Mike Smith is the senior archaeologist at the National Museum of Australia. For more than 30 years, he has worked extensively across the Australian arid zone, piecing together the archaeology of this immense continental region of dune fields, sandy rivers, salt lakes and desert uplands. His previous appointments include field archaeologist at the Northern Territory Museum in Darwin and Alice Springs, research fellow in the Research School of Pacific and Asian Studies at the Australian National University, and lecturer in archaeology for the Department of Archaeology and Anthropology at the Australian National University.
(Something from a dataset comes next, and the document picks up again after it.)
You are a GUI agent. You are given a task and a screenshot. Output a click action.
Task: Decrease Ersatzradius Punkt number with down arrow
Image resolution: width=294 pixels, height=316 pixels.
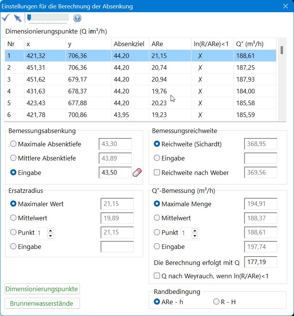(x=50, y=236)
A Fellow of the Australian Academy of the Humanities and of the Society of Antiquaries (London), the Australian Archaeological Association awarded him the Rhys Jones medal in 2006 for 'outstanding contributions to Australian Archaeology'. In 2010 he received the Verco medal from the Royal Society of South Australia for his research.

Table of contents

1. The archaeology of deserts: Australia in context; 2. Deserts past: a history of ideas; 3. The empty desert: inland environments prior to people; 4. Foundations: moving into the deserts; 5. Islands in the interior: last glacial aridity and its aftermath; 6. The 'desert culture' revisited: assembling a cultural system; 7. Rock art and place: evolution of an inscribed landscape; 8. The chain of connection: trade and exchange across the interior; 9. The last millennium: archaeology and the classic ethnographies.